Comment s’en sort-on, lorsqu’on a l’impression de persévérer dans son erreur d’éducation avec ses enfants? Allez, passons à table avec Milieu. 🥄


 

- Encore trois bouchées.

- Non.

- Si. Allez, trois bouchées.

- Non.

- Si. Allez. Trois.

- Non! Deux.

- Trois. Ou deux bouchées de riz et un morceau de poisson.

- Non! Pas de poisson.

- Mais tu aimes d’habitude! Deux bouchées de riz alors.

- Non. Une. 

- Ok, une. Mais une vraie! 

Voilà.
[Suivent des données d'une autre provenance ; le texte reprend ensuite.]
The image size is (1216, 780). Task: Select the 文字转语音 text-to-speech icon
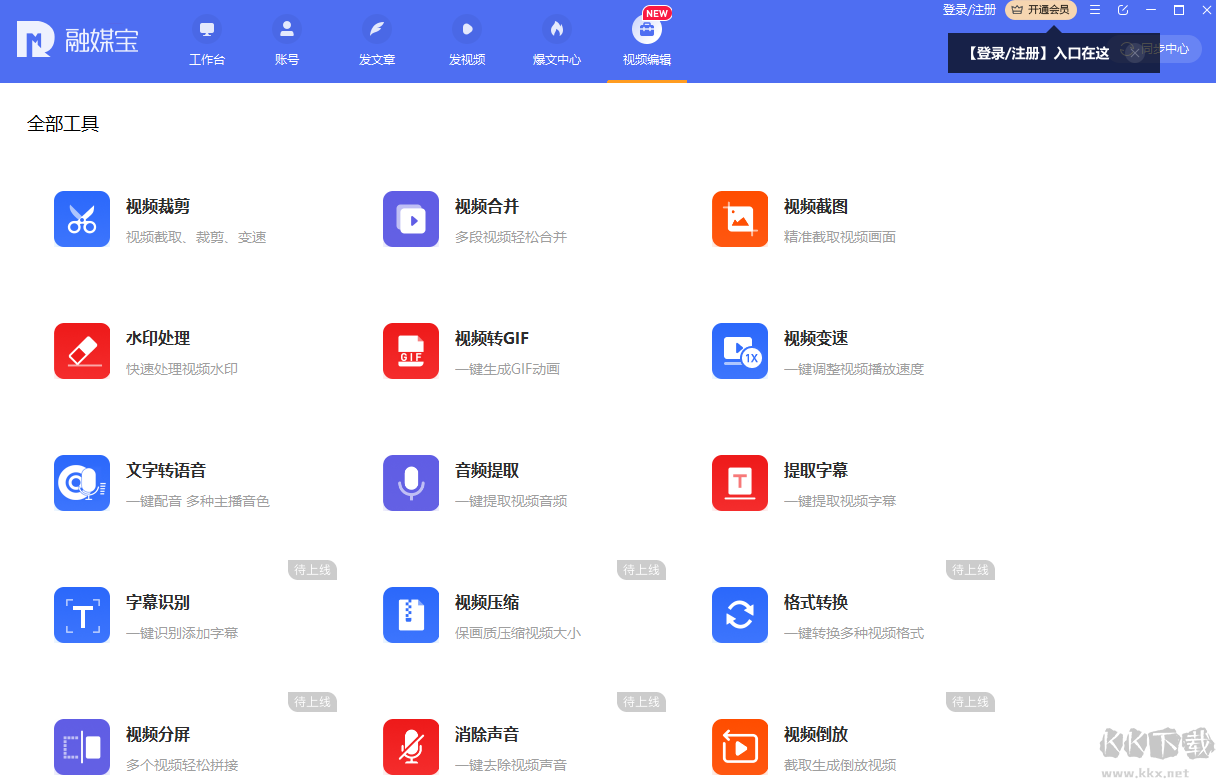pos(81,483)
Je suis devenue cette mère-là, celle qui négocie les bouchées de nourriture, celle qui demande à ce qu’on mange encore un peu plus, celle qui se fâche que Milieu n’ait encore rien mangé, c’est pénible, j’en ai marre que tu ne manges jamais rien! Pourtant, j’étais sûre de ne pas devenir cette mère-là. J’ai toujours eu de la hauteur, j’ai toujours privilégié l’objectif (que les enfants aiment manger et prennent plaisir à goûter à de nouvelles saveurs) aux sinuosités du chemin (qu’ils ne finissent pas leur assiette ou qu’ils ne veuillent que du riz pendant trois mois). Pour Grand, qui est un bon mangeur, et pour Dernier, qui est d’un enthousiasme communicatif à table, c’est pari réussi.
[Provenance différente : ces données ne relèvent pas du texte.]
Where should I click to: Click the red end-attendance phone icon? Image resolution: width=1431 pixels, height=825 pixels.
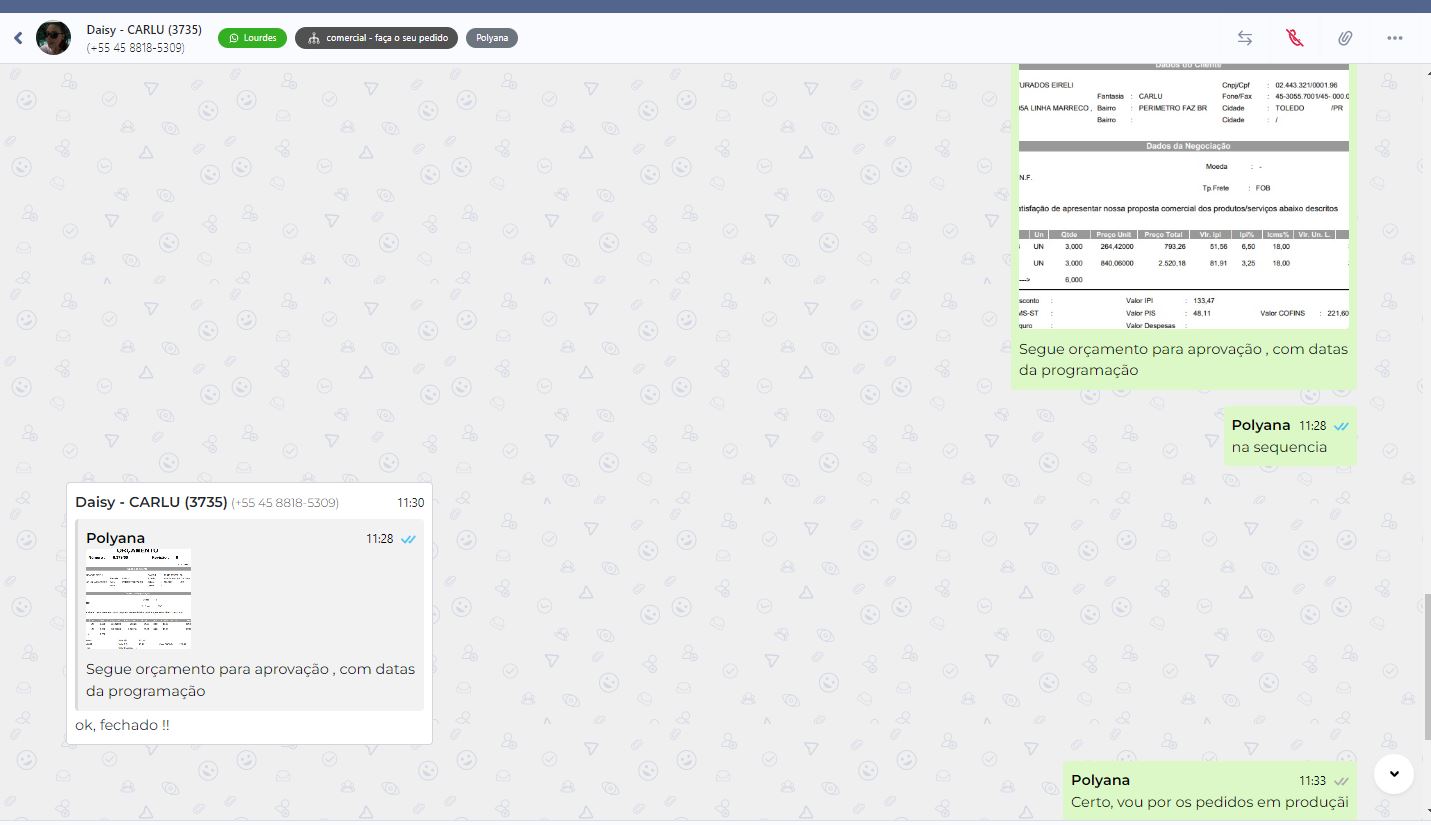click(1295, 38)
Pour Milieu, en revanche… j’ai raté. J’ai raté quelque chose. Il n’aime pas manger. Il mange très peu, quasiment aucun légumes alors qu’il peut se goinfrer de sucreries. Et je n’ai, avec lui, aucune hauteur, aucune perspective que ça s’améliore. J’ai bien essayé de me dire que ça viendrait avec l’âge, quand il aurait 2 ans, quand il aurait 3 ans, quand il aurait 4 ans - et non, rien ne vient. J’ai bien essayé de l’intéresser à la cuisine et de lui faire choisir ce qu’il voulait manger - et non, ça ne change rien ou presque. J’ai bien essayé de lui parler de bonnes habitudes alimentaires, d’emprunter un livre à la bibliothèque, de regarder avec lui s’il mangeait un peu de tout ce qu’il y a sur ce schéma pour être en bonne santé - et non.

Non, et j’en suis là: à l’amener dans sa chambre parce qu’il n’a rien voulu manger et que c’est hors de question qu’il mange un autre pain au chocolat; à lui dire qu’il peut manger un biscuit seulement s’il a fini sa salade de tomates ; à surveiller ses assiettes, à me fâcher pour qu’il mange, à passer mon temps à juger de ses bons ou mauvais repas. 

C’est comme s’il y avait une voie riante et joyeuse pour que ses enfants aiment manger, que je l’avais trouvée pour ses frères, mais que pour Milieu, j’étais dans une sombre forêt, pleine de ronces, d’épines, d’orties, où très rarement, quelques très rares fois, un rayon de soleil, une assiette terminée, une salade finie, un “c’est délicieux!” perce l’ombre d’une douce couleur d’espoir… et puis de nouveau, de très longs passages sous mauvais couverts:

- J’en ai marre que tu ne manges rien! Tu finis ton assiette! Tu finis! 

Mon cauchemar prend vie: chaque repas devient une bataille et chaque repas repousse un peu plus Milieu dans un refus et me repousse un peu plus dans mon échec, chacun dans nos cordes, dans un ring où pourtant, je n’ai pas demandé à combattre. Comment on s’en sort, de ça? De cette impasse? Comment peut-on faire manger un enfant sans le forcer, comment savoir lorsqu’on doit insister? J’ai demandé à notre pédiatre et le poids de Milieu n’est pas préoccupant. Il faut juste être patient, a-t-elle réitéré. Je perds patience, pourtant, dès que je regarde en face ces assiettes délaissées, ces refus d'obtempérer, ces moues dégoûtées. 

La seule chose qui marche un tantinet, c’est de se tenir à un rituel: amener systématiquement un yaourt à table avec quelques céréales en plus de la tranche de pain ou inversement, ne rien dire, ne rien proposer et attendre qu’il prenne, ou non, ce qu’il y a dans son assiette. Ne faire aucune remarque sur ce qu’il a mangé, ou pas. Simplement être là, proposer, laisser faire et tiens, bonne surprise, il a mangé toute sa tartine, ce matin! Petit pas, petite victoire.

J’ai eu beaucoup de chance avec mes enfants: beaucoup des problèmes de petite enfance qui me faisaient angoisser se sont résolus seuls, sont passés ou se sont atténués avec le temps, avec l’âge. Et celui-là? Est-ce que c’est un de ces problèmes que je vais me traîner jusqu’aux 18 ans de Milieu, ou plus? Quelque chose qui ne se résout jamais vraiment et qu’il faut accepter?

- Tu n’as plus faim? D’accord, laisse comme ça, alors.